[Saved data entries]

======

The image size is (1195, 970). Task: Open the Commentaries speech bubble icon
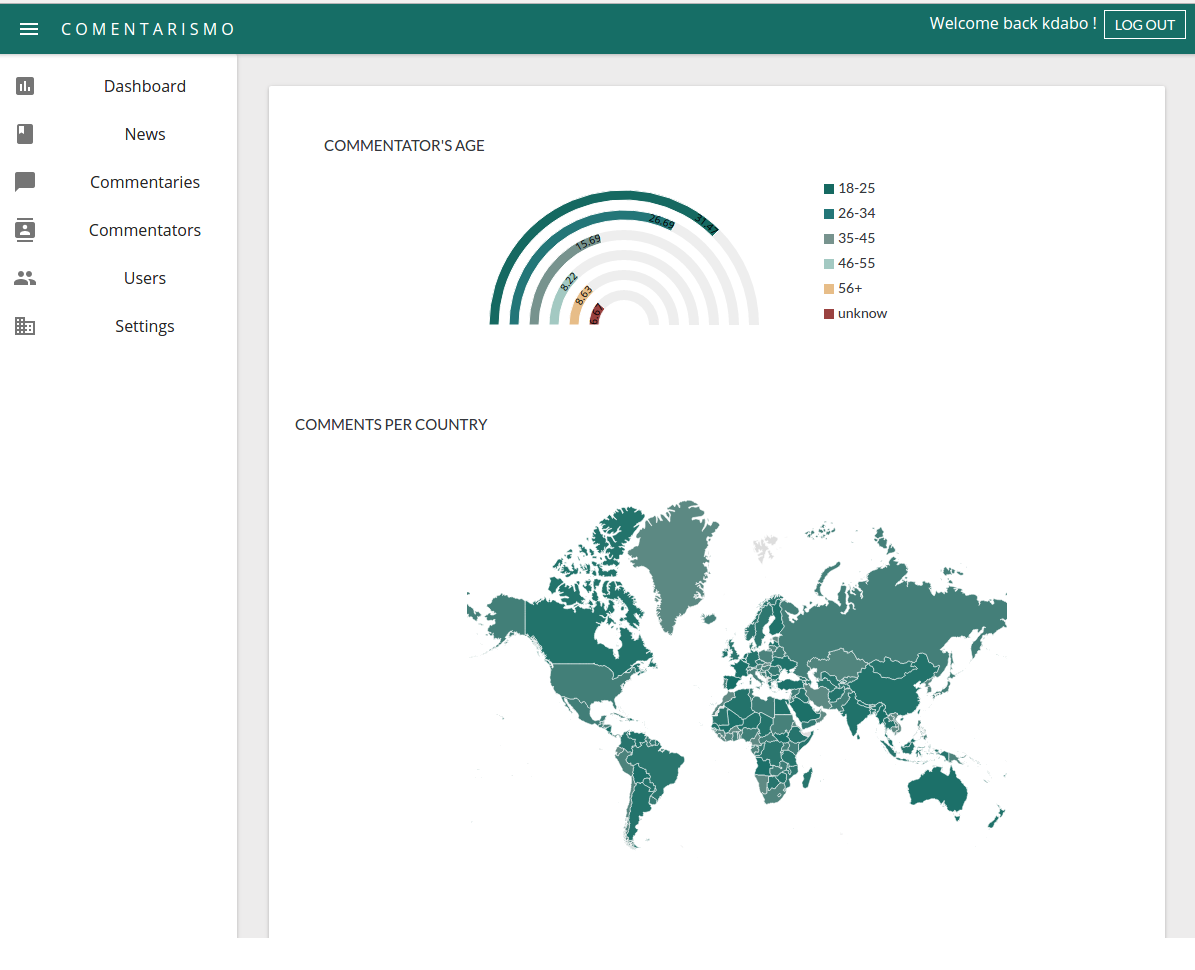(25, 181)
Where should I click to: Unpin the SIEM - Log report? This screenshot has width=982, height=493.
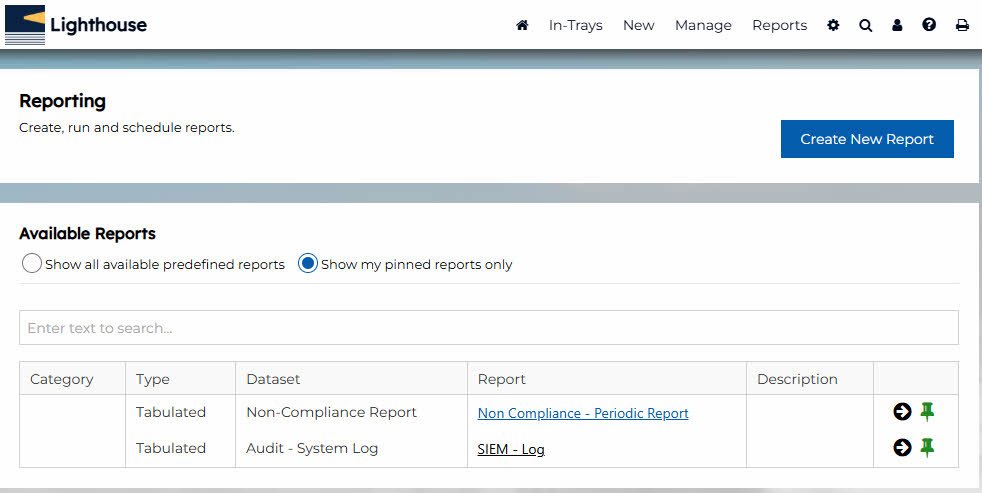928,448
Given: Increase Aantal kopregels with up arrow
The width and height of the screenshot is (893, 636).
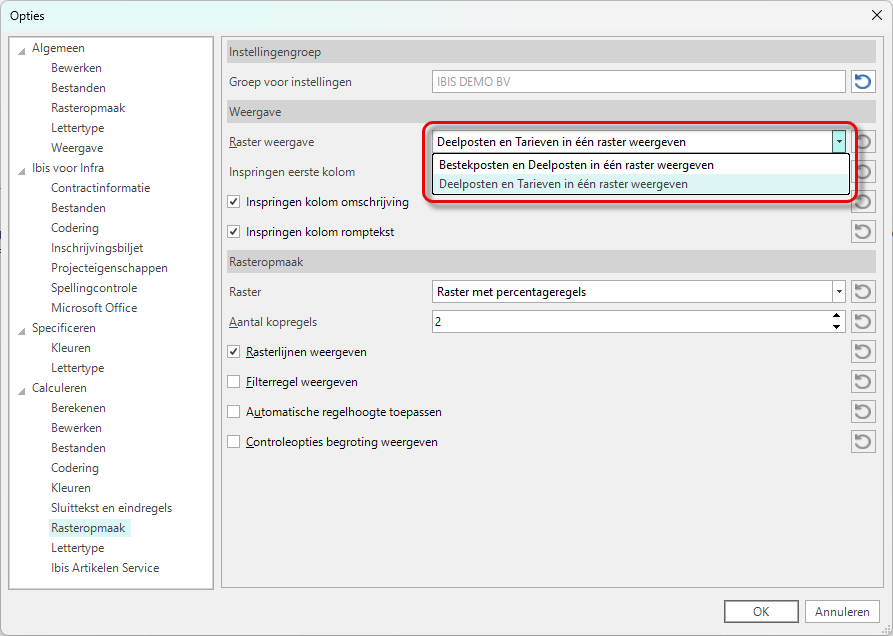Looking at the screenshot, I should click(837, 317).
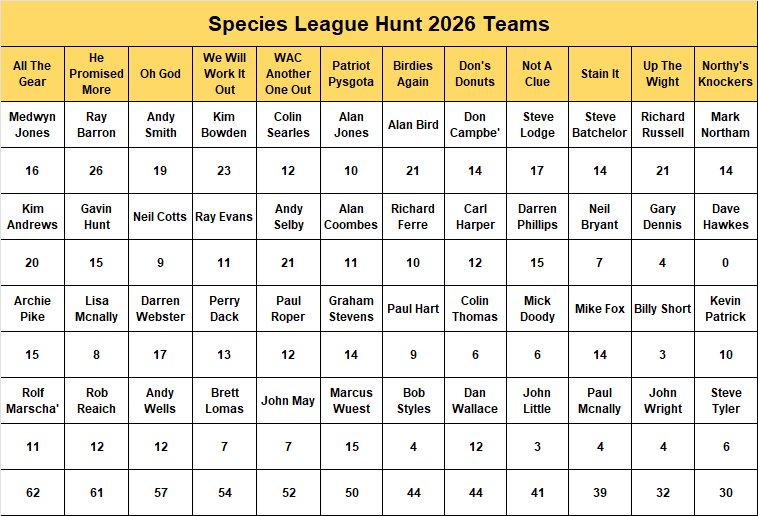This screenshot has width=758, height=516.
Task: Click the He Promised More column header
Action: 96,74
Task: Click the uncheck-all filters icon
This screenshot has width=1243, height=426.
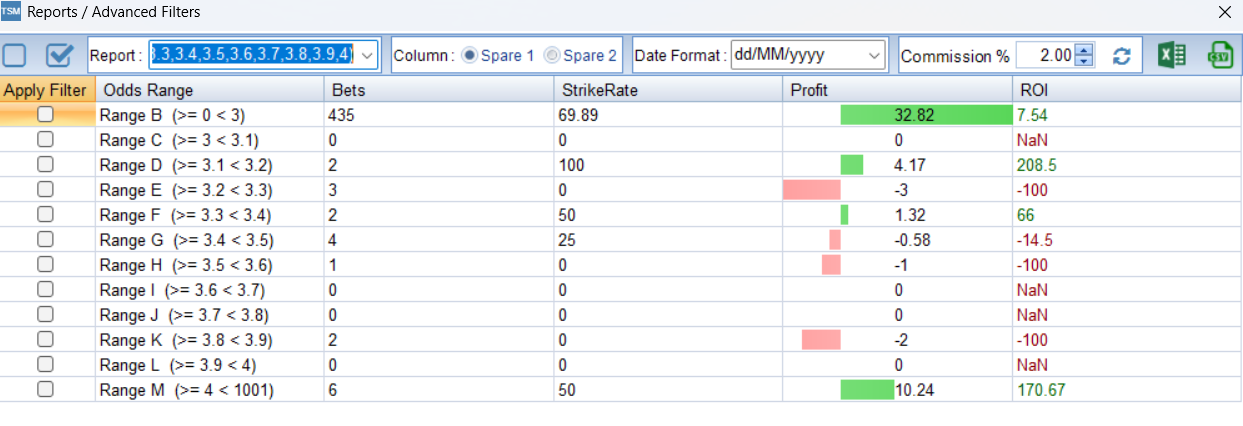Action: [15, 55]
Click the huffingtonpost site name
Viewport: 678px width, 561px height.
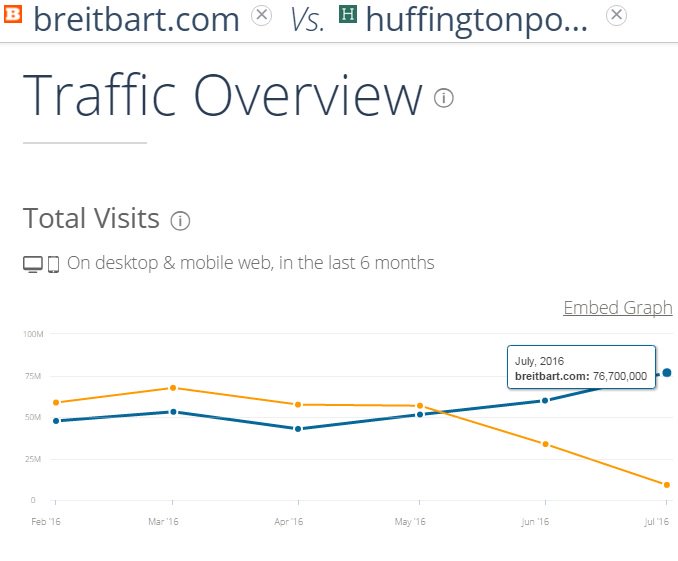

======

## WHAT TO PRODUCE
Exactly the lines from the one that contains "Given: Increase Aantal" through the last line of the records should be set down, and the pictures should be dropped.

## YOUR SOLUTION
Given: Increase Aantal kopregels with up arrow
The width and height of the screenshot is (893, 636).
Looking at the screenshot, I should click(837, 317).
This screenshot has width=758, height=516.
Task: Click the He Promised More column header
Action: 96,74
Task: Click the uncheck-all filters icon
This screenshot has width=1243, height=426.
Action: [15, 55]
Click the huffingtonpost site name
Viewport: 678px width, 561px height.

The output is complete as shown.